▸ **DIRECTIONS**:
1. Translate this sentence from the blog post about the documentary Blood Brother into Spanish: "The sick state his body was in was enough to make anyone queasy."
2. From the blog post about the documentary Blood Brother, extract word for word the passage starting with "Now, before you" and going on through "Stay with me.".

▸ **PASSAGE**:
______________________________
Those of you who follow me on twitter/instagram know that I was in Park City, Utah at the Sundance Film Festival all last week. [Sorry for making you insanely jealous with my incredible social media photos. Don’t hate me.]
The photo above is from a documentary called Blood Brother. It’s an incredible film that tells the story about a normal guy, Rocky Braat, who– out of feelings of disappointment, discontent, and restlessness– moves to India and decides to dedicate his life to working at an orphanage for children living with HIV. It is a heart-wrenching story that left me inspired, reflective, and feeling like I had received a strong kick in the butt.
Now, before you stop reading out of fear, let me tell you– I am not about to guilt trip you into moving to India, starting an orphanage, or anything else that seems extreme in your mind. Stay with me.
There is a point in the film where one of the little boys is hospitalized due to HIV complications and Rocky stays with him day and night, attempting to nurse him back to health. You see Rocky loving on this little boy, cleaning him, holding him, kissing his head, while he is covered in sores from head to toe. The sick state his body was in was enough to make anyone queasy. But add the threat of HIV on top of his condition, most people would not have touched that little boy. But there was Rocky, cleaning his wounds and giving him the physical touch his little heart desperately needed.
And it got me thinking.
Where am I getting my hands dirty? Where am I taking risks?
______________________________
Saved entries

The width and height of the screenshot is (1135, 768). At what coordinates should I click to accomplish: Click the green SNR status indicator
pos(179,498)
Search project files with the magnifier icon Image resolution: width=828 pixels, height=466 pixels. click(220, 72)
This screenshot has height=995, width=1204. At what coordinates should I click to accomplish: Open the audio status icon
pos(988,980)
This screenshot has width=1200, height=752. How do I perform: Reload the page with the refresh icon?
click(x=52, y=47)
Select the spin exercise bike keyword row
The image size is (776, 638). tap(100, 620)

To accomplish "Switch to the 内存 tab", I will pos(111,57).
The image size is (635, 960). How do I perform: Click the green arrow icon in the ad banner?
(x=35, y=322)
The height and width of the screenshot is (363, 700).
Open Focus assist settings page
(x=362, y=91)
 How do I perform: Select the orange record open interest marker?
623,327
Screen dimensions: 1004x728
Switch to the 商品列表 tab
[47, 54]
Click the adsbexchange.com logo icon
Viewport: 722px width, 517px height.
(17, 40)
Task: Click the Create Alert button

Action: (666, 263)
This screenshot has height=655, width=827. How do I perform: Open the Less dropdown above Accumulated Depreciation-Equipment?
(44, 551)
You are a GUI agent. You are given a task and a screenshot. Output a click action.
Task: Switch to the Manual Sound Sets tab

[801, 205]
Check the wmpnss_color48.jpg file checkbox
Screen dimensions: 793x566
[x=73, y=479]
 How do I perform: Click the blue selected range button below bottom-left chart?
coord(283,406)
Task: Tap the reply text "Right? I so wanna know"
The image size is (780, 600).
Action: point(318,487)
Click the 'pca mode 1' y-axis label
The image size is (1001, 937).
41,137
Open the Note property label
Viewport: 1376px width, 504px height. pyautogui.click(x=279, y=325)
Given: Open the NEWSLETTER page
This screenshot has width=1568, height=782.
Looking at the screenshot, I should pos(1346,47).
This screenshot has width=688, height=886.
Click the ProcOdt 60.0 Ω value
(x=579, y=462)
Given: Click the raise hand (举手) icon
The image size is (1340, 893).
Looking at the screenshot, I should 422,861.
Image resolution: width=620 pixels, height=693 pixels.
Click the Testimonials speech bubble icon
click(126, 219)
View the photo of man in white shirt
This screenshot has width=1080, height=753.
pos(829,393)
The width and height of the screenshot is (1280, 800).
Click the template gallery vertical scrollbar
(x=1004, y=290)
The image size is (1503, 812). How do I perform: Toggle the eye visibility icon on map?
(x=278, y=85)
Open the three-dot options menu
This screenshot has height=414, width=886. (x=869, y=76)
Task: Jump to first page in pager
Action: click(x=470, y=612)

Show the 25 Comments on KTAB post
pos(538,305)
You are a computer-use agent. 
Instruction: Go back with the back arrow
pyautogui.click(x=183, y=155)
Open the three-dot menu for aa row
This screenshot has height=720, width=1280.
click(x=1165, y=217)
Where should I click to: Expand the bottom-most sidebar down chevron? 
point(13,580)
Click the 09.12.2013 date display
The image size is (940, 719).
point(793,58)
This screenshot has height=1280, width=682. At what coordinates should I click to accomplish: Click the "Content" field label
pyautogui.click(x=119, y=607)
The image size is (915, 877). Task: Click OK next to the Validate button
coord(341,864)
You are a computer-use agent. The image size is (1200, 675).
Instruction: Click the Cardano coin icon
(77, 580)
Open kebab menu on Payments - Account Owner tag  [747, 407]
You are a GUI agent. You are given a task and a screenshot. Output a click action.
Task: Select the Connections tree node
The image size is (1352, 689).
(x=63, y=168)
______________________________
▸ **ANSWERS TO EACH TASK**:
1. El estado de enfermedad en que se encontraba su cuerpo bastaba para revolverle el estómago a cualquiera.

2.
Now, before you stop reading out of fear, let me tell you– I am not about to guilt trip you into moving to India, starting an orphanage, or anything else that seems extreme in your mind. Stay with me.